WIBAUX — Fifteen miles from the North Dakota border, Wibaux brims with Montana history.
“If people are history buffs, they definitely should stop in and visit us for a couple hours. There are a lot of things that would interest them," said Rob Bushman, a retired history teacher from Wibaux schools.
A sentinel of the town is the old St. Peter's Catholic Church, which was built in 1895 by Pierre Wibaux himself.
The original church was white and wooden, but during an expansion project in 1937, Father John Leahy and a group of parishioners hauled lava rock from nearby fields and covered the exterior of the church in thousands of stones.
Lava rock is common around Wibaux, but the stone exterior makes the church truly one-of-a-kind and has made the steeple a staple on the National Register of Historic Places.
“It meant a lot to Wibaux back then," said Gilbert Quade, a Wibaux resident. "Back then, a lot of homesteaders had come in here and there was a lot of Catholic families and there was a lot of children back then. And I remember this church was full."
Quade got married in the church in 1961 and daily use of the church ended in 1965, when a new Catholic church was constructed.
Bushman says the stone church holds a lot of memories for the community, and the church and the museum keep it preserved.

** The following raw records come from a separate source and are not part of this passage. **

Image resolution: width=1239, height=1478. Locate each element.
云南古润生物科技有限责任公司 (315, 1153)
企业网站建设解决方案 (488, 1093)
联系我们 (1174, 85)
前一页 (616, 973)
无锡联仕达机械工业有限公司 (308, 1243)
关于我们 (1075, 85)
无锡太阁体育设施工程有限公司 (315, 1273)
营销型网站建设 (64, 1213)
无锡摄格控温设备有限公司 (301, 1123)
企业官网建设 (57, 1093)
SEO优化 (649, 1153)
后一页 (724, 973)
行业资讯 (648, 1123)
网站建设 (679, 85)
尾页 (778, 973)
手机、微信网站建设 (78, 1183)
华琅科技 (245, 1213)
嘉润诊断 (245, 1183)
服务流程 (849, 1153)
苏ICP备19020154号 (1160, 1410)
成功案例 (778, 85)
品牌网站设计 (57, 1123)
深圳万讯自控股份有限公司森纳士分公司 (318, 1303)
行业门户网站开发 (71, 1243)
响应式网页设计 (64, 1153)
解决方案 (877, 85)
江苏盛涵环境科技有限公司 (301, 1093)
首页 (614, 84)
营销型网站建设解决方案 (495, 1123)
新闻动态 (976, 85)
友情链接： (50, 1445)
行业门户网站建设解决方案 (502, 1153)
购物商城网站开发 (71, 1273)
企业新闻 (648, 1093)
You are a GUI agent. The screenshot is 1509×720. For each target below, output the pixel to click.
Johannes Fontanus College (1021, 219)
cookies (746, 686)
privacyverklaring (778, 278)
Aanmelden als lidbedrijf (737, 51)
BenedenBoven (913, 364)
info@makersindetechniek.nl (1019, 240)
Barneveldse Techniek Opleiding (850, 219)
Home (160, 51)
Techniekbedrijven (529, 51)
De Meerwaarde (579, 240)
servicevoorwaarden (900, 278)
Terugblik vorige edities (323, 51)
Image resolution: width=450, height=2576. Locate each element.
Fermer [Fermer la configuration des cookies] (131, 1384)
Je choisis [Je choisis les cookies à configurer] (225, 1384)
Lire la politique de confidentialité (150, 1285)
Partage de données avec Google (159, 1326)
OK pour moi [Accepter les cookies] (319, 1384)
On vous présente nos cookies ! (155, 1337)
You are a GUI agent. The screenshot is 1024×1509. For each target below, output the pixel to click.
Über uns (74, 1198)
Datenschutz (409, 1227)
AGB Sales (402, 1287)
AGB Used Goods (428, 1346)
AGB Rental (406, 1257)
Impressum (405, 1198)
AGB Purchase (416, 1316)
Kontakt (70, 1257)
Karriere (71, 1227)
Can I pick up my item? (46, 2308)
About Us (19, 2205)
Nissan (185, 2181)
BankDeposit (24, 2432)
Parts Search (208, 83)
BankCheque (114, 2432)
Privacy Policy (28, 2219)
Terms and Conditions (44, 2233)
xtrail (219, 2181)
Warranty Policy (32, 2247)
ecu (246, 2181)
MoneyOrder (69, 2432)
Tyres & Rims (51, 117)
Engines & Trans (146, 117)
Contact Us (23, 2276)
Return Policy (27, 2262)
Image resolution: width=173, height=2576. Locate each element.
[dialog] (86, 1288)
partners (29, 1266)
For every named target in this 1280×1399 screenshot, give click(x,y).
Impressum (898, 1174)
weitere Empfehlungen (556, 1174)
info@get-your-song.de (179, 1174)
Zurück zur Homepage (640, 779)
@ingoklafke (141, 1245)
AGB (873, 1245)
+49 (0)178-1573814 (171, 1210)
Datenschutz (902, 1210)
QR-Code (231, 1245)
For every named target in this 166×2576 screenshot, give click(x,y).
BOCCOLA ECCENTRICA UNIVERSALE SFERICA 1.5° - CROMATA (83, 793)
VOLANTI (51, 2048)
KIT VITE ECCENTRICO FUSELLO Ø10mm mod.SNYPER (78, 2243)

“I grew up in this church, I was baptized in this church, I had my first communion in this church, I had my confirmation in this church, all of that. It was here," Bushman said.
John Sokoloski is a member of the St. Peter's Parish Council and says the church is kept locked, but any visitors can ask to be let in.
“There was a wedding last summer that was held here. So it gets a little bit of use, but it's mainly for the tourism and the museum type," Sokoloski said.
New to town is the new leader of the Wibaux Catholic community, Father Jijo, who is originally from India.
Father Jijo sees the historic church as one of the most endearing and enduring parts of town and one that will leave every tourist with an unforgettable visit.
“Every time the visitors come here to see the lava rock church, they will say to me that they feel something alive inside," Father Jijo said. "I believe it is the old generation, the praise that they have done, to build a Catholic church in Wibaux.”